Por Luis Nassif*
A condenação do Brasil pela Corte Interamericana de Direitos Humanos
(CIDH), pela não apuração das circunstâncias da morte de Vladimir
Herzog, é o capítulo mais relevante, até agora, na luta pela
responsabilização dos crimes da ditadura.

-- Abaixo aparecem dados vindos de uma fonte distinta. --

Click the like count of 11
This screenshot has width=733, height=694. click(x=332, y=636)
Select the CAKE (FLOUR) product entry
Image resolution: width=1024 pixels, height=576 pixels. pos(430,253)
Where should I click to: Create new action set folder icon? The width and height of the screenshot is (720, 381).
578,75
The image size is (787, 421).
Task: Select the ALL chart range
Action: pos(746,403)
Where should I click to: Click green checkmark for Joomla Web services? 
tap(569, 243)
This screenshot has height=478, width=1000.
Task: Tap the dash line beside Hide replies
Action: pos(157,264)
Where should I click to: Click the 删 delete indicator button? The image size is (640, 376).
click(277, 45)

Herzog era jornalista e trabalhava na TV Cultura de São Paulo. Na
noite de 24 de outubro de 1975, agentes do DOI/CODI São Paulo
(Destacamento de Operações de Informações do Centro de Operações de
Defesa Interna do II Exército) o procuraram nas dependências da
emissora, manifestando a intenção de detê-lo e conduzi-lo para prestar
esclarecimentos. A direção da TV solicitou aos agentes que não o
levassem, pois dependiam dele para manter a programação. Houve, então,
determinação para que Herzog se apresentasse no dia seguinte ao DOI/CODI
do II Exército.
No dia 25 de outubro de 1975, aproximadamente às 8 horas, Vladimir
Herzog atendeu à determinação e se apresentou no DOI/CODI, à Rua Tomás
Carvalhal, 1030, Capital, São Paulo. Sem qualquer formalidade ou ordem
judicial, foi mantido preso nas dependências do órgão militar. No final da tarde do mesmo dia, foi declarado morto pelo Comandante do DOI/CODI, tendo supostamente cometido suicídio. Na época, o caso foi julgado pela Justiça Militar, que acolheu a tese de suicídio.

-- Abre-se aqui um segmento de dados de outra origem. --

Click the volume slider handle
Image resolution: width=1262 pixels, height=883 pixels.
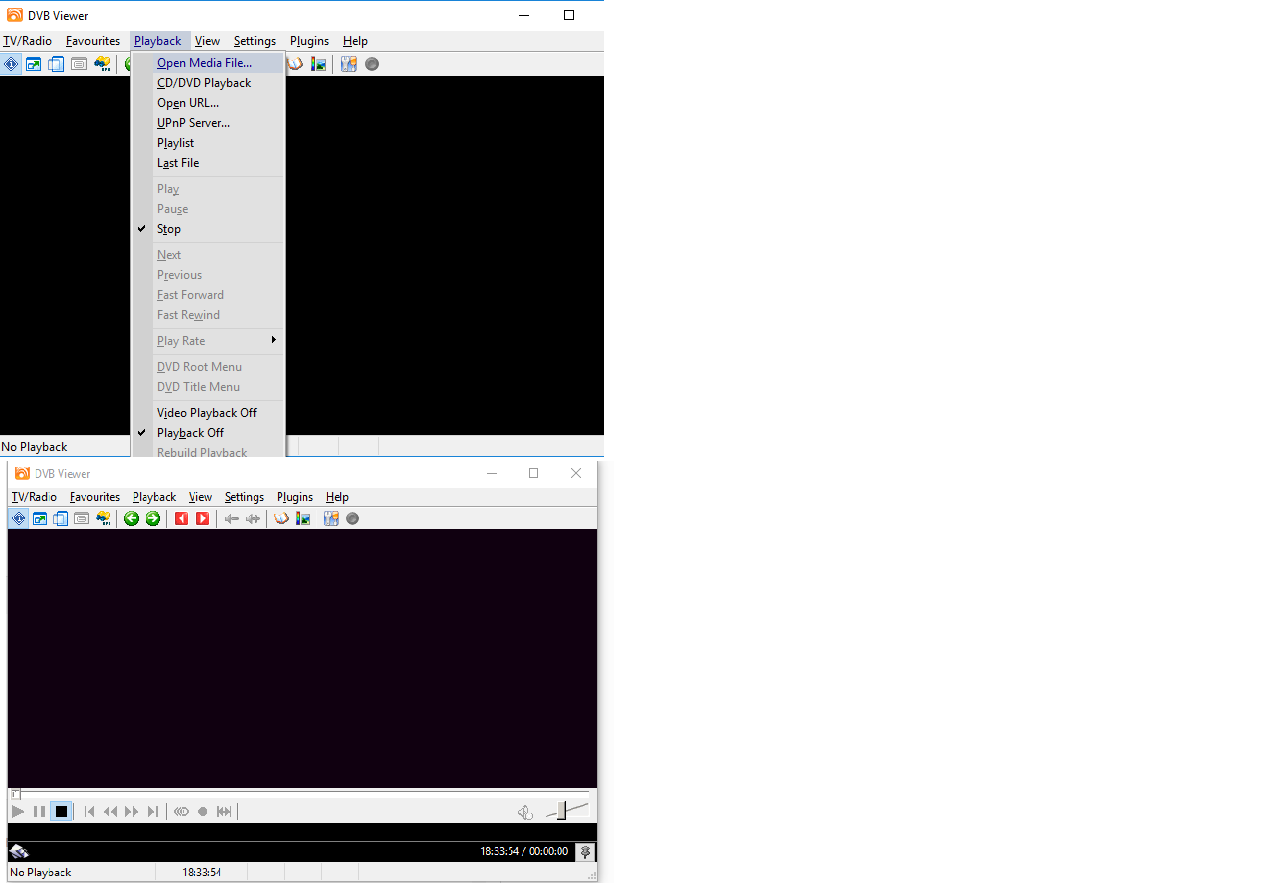point(562,810)
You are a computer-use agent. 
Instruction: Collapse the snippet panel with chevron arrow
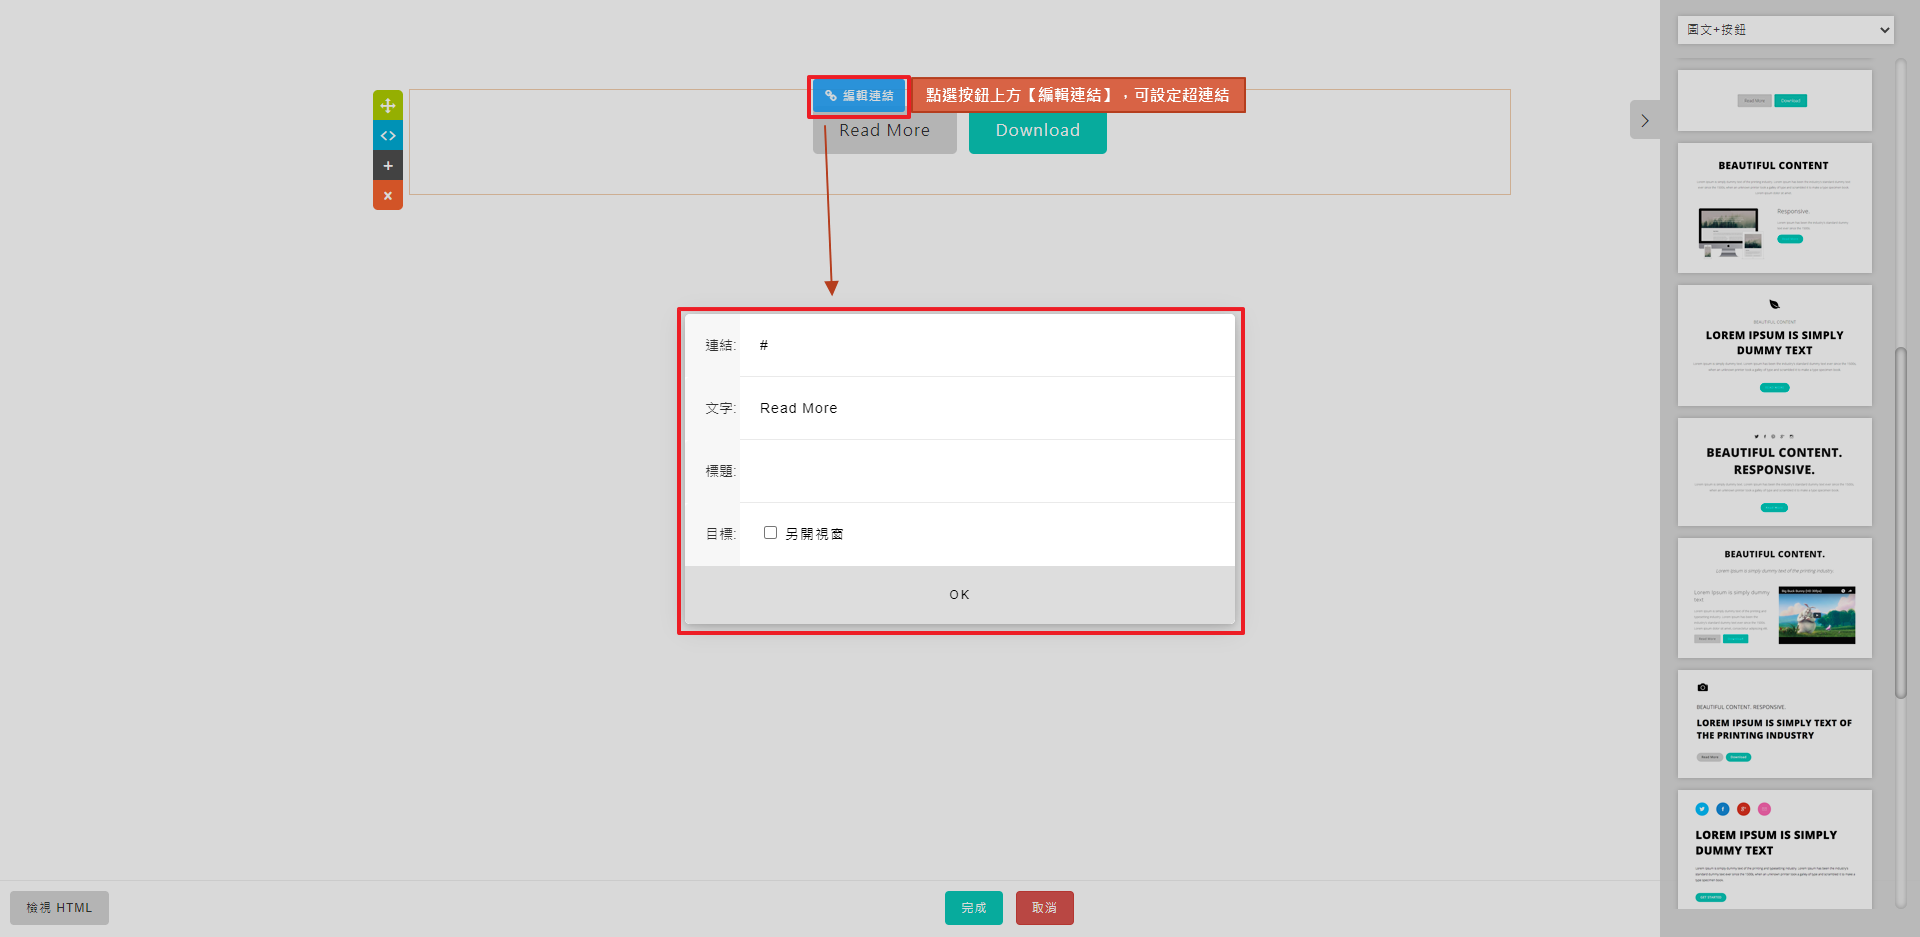click(1644, 120)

A morte de Vladimir foi registrada no Inquérito Policial Militar de
número 1.153/75, finalizado em marco de 1976, com a versão de suicidio.
Essa versão, entretanto, foi desconstituída em ação proposta pela
família, de n. 136/76, perante a Justiça Federal.
Apesar da versão oficial de suicídio, a família conseguiu sepultar
Vladimir em área comum de um cemitério judeu, e não em área destinada a
suicidas. Portanto, nessa época, Vladimir obteve seu primeiro ato de
justiça, com o reconhecimento pela religião de que sua morte não ocorreu
por suicídio, mas por assassinato. Vale registrar, no episódio, o importante papel do Rabino Henry Sobel.
Em 25 de março de 1992, uma reportagem da Revista “Isto É, Senhor”
também deu conta de que sua morte decorreu de assassinato, sob comando
do Aldir Maciel, nas dependências do DOI/CODI de São Paulo, tendo como
um dos executores, Pedro Antonio Mira Grancieri (vulgo Capitão Ramiro). O
então promotor de justiça, Luiz Antonio Marrey, com base neste novo
fato, abriu inquérito policial (n. 704/92 – 1a Vara do Júri de São
Paulo), o qual, entretanto, foi trancado por força de Habeas Corpus
impetrado pelo Capitão Ramiro, perante a Quarta Câmara do Tribunal de
Justiça de São Paulo, com base na Lei de Anistia. Essa decisão foi
mantida pelo Superior Tribunal de Justiça.
Com base na lei 9.140, editada em 1995, a família pode finalmente pleitear o reconhecimento administrativo da responsabilidade União pela morte de Vladimir Herzog, o que ocorreu em 1996. A família foi indenizada, mas nenhum agente foi criminalmente punido.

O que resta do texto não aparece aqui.